Which object would you be interested in learning more about?
Our Welcome Case holds a cross-section of what we have in the collection. Tap on the yellow circles to find out more about individual objects.
A small black cow
Laura Ashley dress
Hay elevator model
Friendly Society Poleheads
The Archers board game
Perpetual mouse trap
In February 2016 a mouse sneaked into our upstairs object store. Out of c.30,000 objects – she managed to find a shelf that held nothing but historic mousetraps!
It was a ‘humane’ trap—not intended to cause harm—but we don’t expect to mice to be in the objects so she wasn’t released. Our curator found her body and the sad tale was shared around the world on the Buzzfeed website.
The trap was produced by Colin Pullinger and Sons of Silsey, West Sussex, to a design patented in 1861. This example was made in the early-twentieth century.
This was the first banner of the National Agricultural Labourers & Rural Workers Union (NUAW), designed by Walter Crane and made in 1913.

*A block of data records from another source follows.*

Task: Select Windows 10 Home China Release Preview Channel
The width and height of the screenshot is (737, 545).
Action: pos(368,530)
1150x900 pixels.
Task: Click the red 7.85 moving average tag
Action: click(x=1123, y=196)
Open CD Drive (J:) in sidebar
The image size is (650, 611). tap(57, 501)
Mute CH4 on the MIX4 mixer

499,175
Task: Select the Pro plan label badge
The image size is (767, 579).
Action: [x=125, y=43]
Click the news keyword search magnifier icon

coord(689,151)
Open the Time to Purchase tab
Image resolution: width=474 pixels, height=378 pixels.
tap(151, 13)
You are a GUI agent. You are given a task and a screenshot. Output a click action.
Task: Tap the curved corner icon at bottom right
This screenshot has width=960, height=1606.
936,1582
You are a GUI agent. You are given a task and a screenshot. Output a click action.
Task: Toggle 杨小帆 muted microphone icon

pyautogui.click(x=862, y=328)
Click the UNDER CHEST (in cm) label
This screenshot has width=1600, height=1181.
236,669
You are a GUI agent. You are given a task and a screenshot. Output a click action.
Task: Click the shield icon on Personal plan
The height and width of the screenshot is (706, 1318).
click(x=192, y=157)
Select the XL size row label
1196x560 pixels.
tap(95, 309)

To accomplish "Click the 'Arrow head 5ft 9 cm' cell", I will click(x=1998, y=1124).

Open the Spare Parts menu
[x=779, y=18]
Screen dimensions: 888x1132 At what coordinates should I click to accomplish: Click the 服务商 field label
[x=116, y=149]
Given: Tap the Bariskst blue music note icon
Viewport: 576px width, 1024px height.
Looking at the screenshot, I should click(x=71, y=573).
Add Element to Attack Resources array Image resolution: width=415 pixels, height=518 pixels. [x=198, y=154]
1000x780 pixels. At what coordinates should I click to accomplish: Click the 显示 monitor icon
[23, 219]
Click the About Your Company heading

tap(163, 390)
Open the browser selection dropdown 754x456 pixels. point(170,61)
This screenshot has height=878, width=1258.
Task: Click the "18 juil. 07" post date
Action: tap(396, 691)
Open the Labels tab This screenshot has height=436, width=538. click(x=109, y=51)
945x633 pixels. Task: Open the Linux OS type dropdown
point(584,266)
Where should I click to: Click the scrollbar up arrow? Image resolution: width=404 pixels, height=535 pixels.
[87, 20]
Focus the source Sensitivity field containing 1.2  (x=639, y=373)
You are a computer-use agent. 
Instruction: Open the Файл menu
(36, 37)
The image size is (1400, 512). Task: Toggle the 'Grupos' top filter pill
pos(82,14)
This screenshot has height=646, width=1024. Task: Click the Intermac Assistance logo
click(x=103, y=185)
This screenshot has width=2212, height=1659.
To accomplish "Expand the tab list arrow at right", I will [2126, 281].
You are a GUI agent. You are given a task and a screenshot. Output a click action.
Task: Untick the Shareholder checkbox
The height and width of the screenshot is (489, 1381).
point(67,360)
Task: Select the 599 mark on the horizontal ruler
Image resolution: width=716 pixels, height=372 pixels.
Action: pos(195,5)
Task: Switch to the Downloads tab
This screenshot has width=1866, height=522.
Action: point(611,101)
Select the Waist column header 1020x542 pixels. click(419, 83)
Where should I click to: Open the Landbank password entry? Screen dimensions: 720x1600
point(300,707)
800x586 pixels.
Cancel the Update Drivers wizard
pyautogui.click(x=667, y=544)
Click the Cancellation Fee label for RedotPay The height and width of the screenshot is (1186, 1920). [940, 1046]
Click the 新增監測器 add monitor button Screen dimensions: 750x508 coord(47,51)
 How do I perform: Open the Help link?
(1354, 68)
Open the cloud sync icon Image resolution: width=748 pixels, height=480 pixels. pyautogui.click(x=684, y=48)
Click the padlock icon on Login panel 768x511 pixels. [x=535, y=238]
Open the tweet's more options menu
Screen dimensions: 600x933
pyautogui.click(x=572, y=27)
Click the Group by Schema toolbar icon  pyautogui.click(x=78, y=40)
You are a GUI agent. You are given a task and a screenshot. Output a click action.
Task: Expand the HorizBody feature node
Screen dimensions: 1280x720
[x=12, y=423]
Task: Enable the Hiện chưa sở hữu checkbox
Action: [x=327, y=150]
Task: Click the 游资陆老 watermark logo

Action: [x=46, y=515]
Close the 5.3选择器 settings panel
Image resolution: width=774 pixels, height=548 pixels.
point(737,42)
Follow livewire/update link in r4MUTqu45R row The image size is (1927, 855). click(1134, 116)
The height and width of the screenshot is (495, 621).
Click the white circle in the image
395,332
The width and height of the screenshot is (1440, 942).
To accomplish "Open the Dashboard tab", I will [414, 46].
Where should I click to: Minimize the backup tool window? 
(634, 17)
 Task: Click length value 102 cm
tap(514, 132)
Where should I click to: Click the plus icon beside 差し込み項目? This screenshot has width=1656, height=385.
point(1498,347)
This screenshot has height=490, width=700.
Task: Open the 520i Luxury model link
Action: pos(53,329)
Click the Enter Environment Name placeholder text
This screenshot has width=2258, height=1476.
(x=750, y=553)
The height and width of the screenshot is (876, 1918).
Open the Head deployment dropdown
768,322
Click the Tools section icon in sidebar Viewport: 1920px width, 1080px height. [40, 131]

This came from the Norfolk area and was used in the annual marches and demonstrations. In some societies, banners were unfurled after roll call. To carry the banner was an especial honour. In certain clubs the task was given to the senior members, other unions auctioned the privilege and labourers saved up to carry the first flag. The sentences on the banners are usually either the motto of the club, references to work or unity within the club.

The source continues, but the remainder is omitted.